System module: error when defining syslog.input.processors

Elastic Stack Beats
1

Hey, I'm trying to define a processor in the system module just for syslog to drop certain spammy, non-relevant events. But when I define a drop_event I get an error about a processor having multiple actions:
#011ERROR#011fileset/factory.go:105#011Error creating input: each processor must have exactly one action, but found 2 actions (add_locale,drop_event)

According to the documentation that should be a valid location: https://www.elastic.co/guide/en/beats/filebeat/current/defining-processors.html#where-valid
I also tried defining it in the modules top scope which failed with "Fileset system/input is configured but doesn't exist"

I'd rather avoid defining the processor at top scope since I have other inputs where this filter would just cause unnecessary computation.

Any help for this would be appreciated.

Config 
- module: system
  # Syslog
  syslog:
    enabled: true
    input:
      processors:
      - drop_event:
          when:
            and:
            - contains:
                message: "error on subcontainer"
            - contains:
                message: "ia_addr"

  # Authorization logs
  auth:
    enabled: true
2

Hey @TatsuKishi, welcome to discuss :slight_smile:

This error can be a side effect of having processors predefined in modules. This add_locale processor is used by default, but your config tries to override it. Could you try to include this processor in your config? It would be something like this:

- module: system
  # Syslog
  syslog:
    enabled: true
    input:
      processors:
      - add_locale: ~
      - drop_event:
          when:
            and:
            - contains:
                message: "error on subcontainer"
            - contains:
                message: "ia_addr"

  # Authorization logs
  auth:
    enabled: true

Another option you have is to define your drop_event processor in the main configuration file of filebeat, but then you have to take into account that the processor would be applied to all events generated.

3

Adding the "add_locale" to the processors does the job, thank you!

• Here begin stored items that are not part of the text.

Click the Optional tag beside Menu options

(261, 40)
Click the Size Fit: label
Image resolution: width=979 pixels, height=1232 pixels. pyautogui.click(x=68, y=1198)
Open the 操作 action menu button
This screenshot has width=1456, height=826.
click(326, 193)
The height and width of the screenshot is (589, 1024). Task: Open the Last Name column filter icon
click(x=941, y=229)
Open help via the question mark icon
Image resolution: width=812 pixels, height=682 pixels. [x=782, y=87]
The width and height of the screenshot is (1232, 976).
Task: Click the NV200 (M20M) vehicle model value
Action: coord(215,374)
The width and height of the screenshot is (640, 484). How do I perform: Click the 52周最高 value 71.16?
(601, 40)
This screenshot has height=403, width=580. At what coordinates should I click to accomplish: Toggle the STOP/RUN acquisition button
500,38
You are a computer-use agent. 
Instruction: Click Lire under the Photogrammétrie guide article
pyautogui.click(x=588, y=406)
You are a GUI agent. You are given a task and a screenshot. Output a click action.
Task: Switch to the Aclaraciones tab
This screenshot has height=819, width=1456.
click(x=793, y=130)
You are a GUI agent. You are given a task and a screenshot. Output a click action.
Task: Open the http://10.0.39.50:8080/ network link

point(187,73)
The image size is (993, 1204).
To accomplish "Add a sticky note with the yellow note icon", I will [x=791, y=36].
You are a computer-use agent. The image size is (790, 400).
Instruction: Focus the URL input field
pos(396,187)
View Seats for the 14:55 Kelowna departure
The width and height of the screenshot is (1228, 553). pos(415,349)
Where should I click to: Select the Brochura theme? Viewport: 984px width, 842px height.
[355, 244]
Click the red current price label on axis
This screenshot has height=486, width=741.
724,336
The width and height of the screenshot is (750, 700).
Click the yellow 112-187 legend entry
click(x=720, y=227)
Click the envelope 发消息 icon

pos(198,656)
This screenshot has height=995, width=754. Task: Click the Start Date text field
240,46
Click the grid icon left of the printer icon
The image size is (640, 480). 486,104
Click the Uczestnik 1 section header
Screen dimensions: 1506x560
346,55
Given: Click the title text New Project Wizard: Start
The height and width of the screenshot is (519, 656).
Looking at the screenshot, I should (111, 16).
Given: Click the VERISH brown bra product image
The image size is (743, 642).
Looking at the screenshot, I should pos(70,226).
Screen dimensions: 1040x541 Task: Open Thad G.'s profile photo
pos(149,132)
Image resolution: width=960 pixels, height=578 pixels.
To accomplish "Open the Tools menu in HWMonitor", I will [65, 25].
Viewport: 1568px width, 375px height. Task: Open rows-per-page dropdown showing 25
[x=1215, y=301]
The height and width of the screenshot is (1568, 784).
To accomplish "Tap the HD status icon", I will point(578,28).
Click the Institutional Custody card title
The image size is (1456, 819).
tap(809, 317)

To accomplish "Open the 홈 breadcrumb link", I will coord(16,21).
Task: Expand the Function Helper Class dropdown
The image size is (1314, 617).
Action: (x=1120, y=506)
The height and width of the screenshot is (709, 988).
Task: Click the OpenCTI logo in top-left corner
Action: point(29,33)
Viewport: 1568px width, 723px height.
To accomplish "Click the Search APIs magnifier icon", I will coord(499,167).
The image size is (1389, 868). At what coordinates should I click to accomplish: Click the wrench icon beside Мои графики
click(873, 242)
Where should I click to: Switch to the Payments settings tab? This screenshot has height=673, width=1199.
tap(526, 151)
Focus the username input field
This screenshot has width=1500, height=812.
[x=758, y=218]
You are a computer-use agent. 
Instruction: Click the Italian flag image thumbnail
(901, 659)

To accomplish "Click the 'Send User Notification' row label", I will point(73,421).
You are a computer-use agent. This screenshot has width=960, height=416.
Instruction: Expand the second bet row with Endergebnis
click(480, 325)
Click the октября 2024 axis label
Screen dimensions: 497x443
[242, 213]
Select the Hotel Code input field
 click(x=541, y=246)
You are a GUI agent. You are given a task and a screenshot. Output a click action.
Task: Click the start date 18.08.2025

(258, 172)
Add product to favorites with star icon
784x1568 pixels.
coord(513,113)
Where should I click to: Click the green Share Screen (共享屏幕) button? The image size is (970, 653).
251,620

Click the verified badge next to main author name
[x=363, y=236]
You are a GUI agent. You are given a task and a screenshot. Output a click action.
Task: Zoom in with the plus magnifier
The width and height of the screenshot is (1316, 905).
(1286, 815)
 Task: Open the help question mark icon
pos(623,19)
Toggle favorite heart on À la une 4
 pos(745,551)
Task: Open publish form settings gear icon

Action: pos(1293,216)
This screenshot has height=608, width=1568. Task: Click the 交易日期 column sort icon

Another thing I noticed is that this error was not picked up when doing a "filebeat check config". That threw me for quite the loop since it went through our CI due to that when it really shouldn't have.

4

Yeah, probably filebeat considers this configuration correct, so config checks work, but later it cannot instantiate the pipelines because of the conflict with the predefined processors.

5

This topic was automatically closed 28 days after the last reply. New replies are no longer allowed.